Asking children to do a task led to much negotiation, and when parents asked, it sounded often like they were asking a favor, not making a demand, researchers said. Parents interviewed about their behavior said it was often too much trouble to ask.

Another finding: When the fathers came home from work, 86% of the time at least one child didn’t pay attention to him. “The kids,” the researchers noted, “are oblivious to their parents’ perspectives.” The researchers theorize that stems from a tendency in U.S. society to adapt to and focus on the children, rather than teaching children to focus on others. Americans tend to encourage children to pay attention to objects more than faces, emphasizing colors and shapes, for instance, over people. In Samoa, children are expected to be attentive to others from a very young age, and parents stress focusing on what others need.

This is a Monday, so I understand if you’re wondering what this research has to do with schooling. In short, everything. Teachers are intimately familiar with the “learned helplessness” the researchers allude to and the “helicopter parents” who swoop in and try to fix their children’s problems for them. No wonder it’s so hard for teachers to get students to think first and foremost about what’s in the best interest of the classroom.

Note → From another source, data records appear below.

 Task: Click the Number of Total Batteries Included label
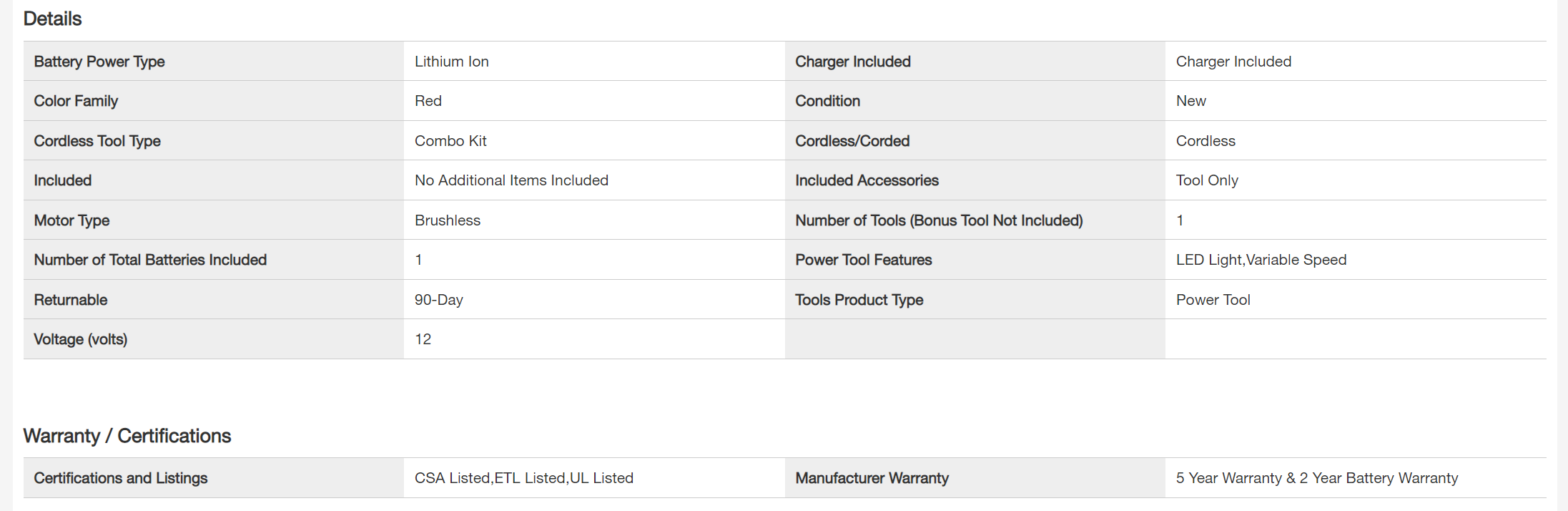150,260
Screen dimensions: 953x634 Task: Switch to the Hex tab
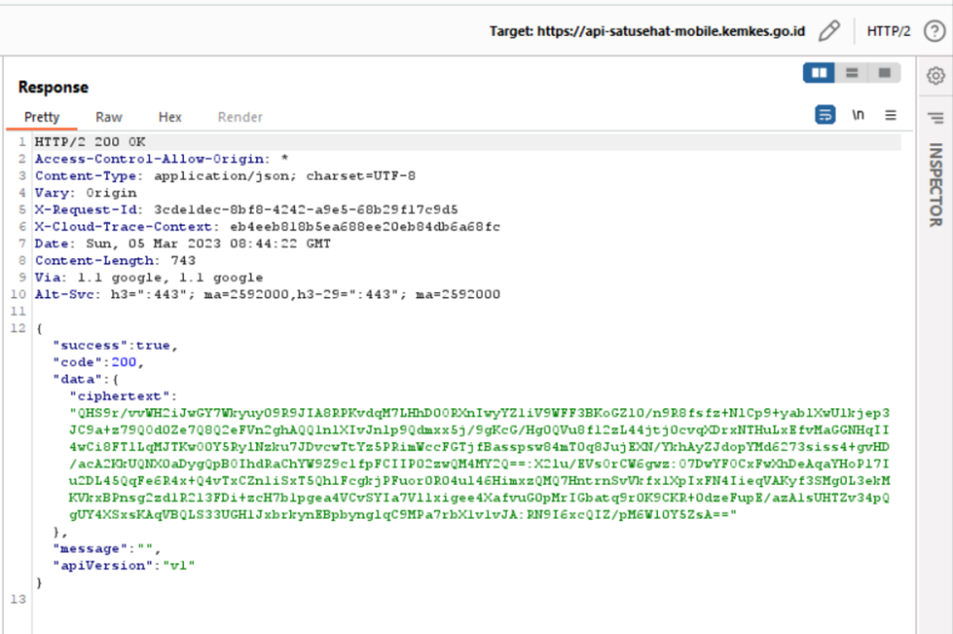pos(170,117)

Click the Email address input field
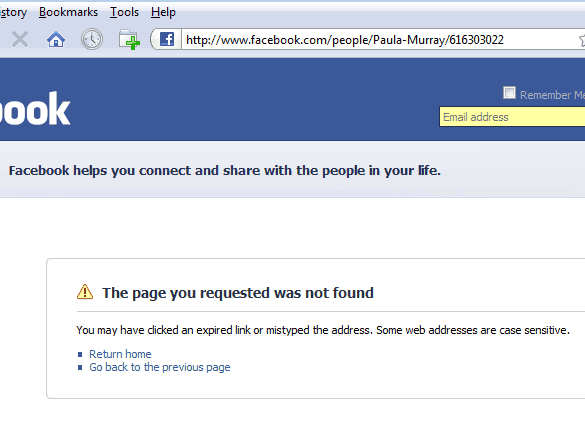pyautogui.click(x=512, y=117)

I believe middle (and upper-middle and upper) class America has long since passed a child-centered point of diminishing returns. What explains this profound, albeit relatively recent trend? I wonder if the answer lies in large part in the aforementioned sentence, “Parents interviewed about their behavior said it was often too much trouble to ask.” By which I wonder if they mean, “After working all day we’re too exhausted to teach our children how to set the table, how to make their beds, what to do with their dishes after meals, let alone to remind them of those responsibilities, and also how to pay attention to others’ feelings, and how to solve problems themselves.”

Too few parents realize that by investing time and energy on the front-end, through teaching their children how to help around the house, how to interact respectfully with others, and how to peacefully resolve conflicts, they save themselves major frustration and hardship on the back-end.

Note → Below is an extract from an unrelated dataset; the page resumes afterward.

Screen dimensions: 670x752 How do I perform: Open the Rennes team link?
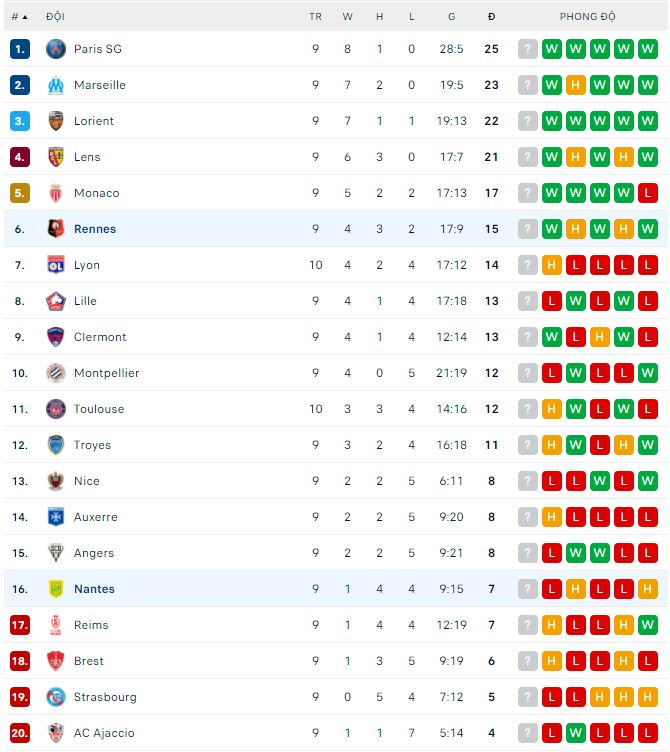point(95,229)
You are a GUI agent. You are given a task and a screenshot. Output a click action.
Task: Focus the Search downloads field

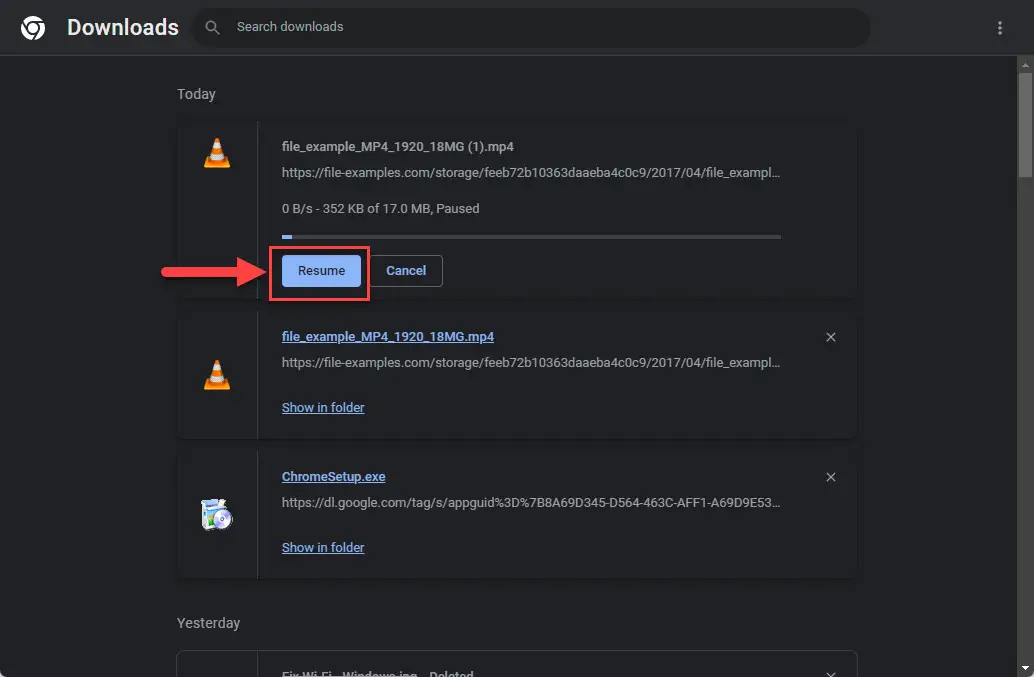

Plus, by investing lots of teaching time on the front-end, they increase the odds that their children will become thoughtful, appreciative young adults who know the world doesn’t revolve around them.

And when caring, respectful, selfless students outnumber entitled, dismissive, self-centered ones, teaching will become especially rewarding. And everyone will live happily ever after. Amen.

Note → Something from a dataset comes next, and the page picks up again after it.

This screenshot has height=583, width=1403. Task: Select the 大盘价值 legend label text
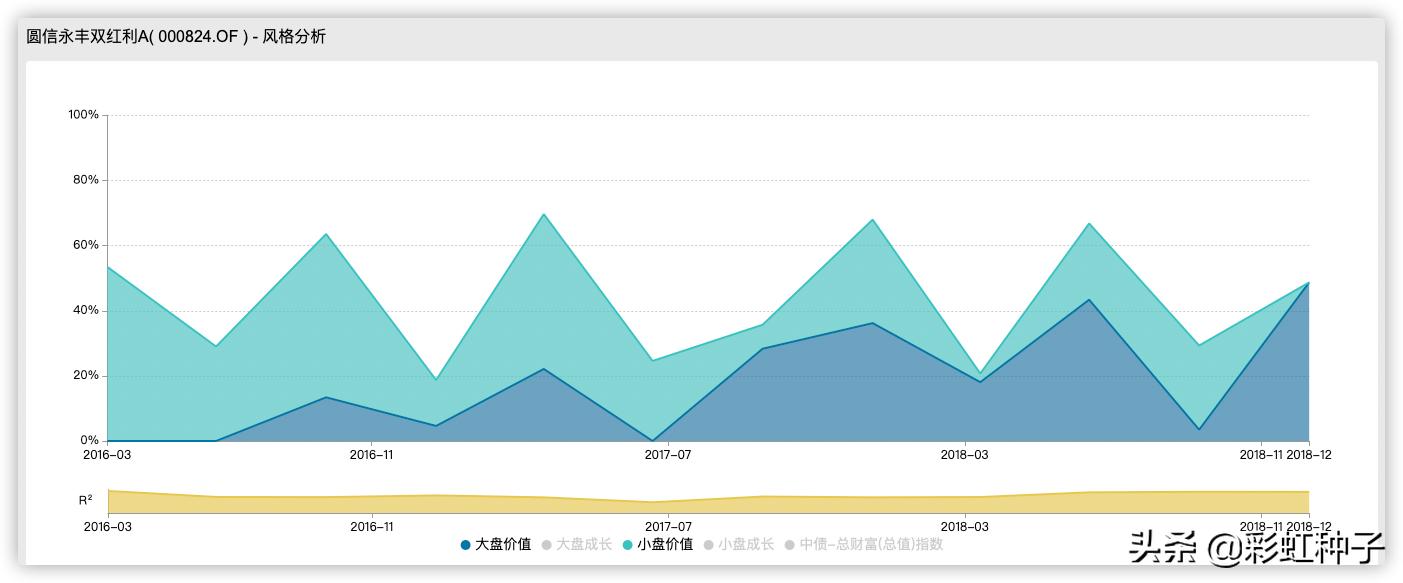tap(505, 544)

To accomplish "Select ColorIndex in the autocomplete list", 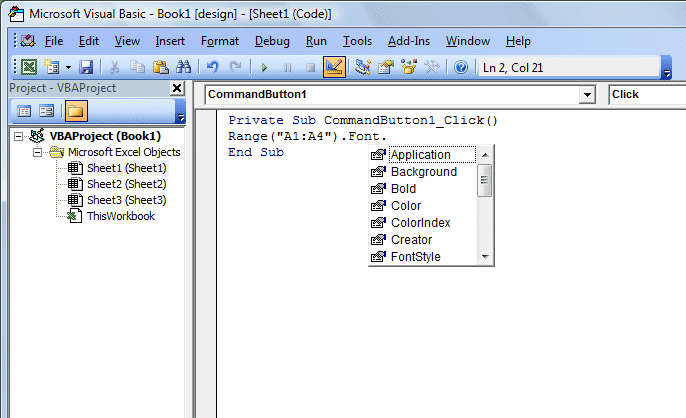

7 thoughts on “When Parents are Too Child-Centered

  1. It has long been obvious to me that there are many issues that parents are being lazy about. In my area of concern we see them feeding their children junk food and fast food instead of taking the time to cook and provide good nutritional value for good health. People have gotten so “me” oriented and wanting instant gratification that we have a couple of generations of people who care only about themselves, even when they bring children into the world.

    • Thanks for commenting. I know other people who also think selfishness is on the rise, but I question whether there was ever a Golden Age of selflessness. I think the pace of life has quickened as marketing of goods and consumerist culture has intensified. People are striving to keep up with their neighbors which often means overextending themselves financially. That results in long/exhausting work weeks.

      • Well, it starts as kids….parents plunk their kids in front of the tv and all the ads get their attention. They holler they want it and the parents get it….so the kids are taught to be massive consumers. It has to be reversed at home.

    • I disagree that after a tireding work day parenst should play masterchefs for their kids. Parents are humans too. instead the bloody children should cook for their parents.

      • hahaah.I just read your response…have not been posting to WVFarm2u for much of the year as I moved from West Virginia. My response….did those lazy parents teach the children to cook? Did they teach them to select and prepare healthy food choices? Are they parenting or merely procreating because of the joy of sex?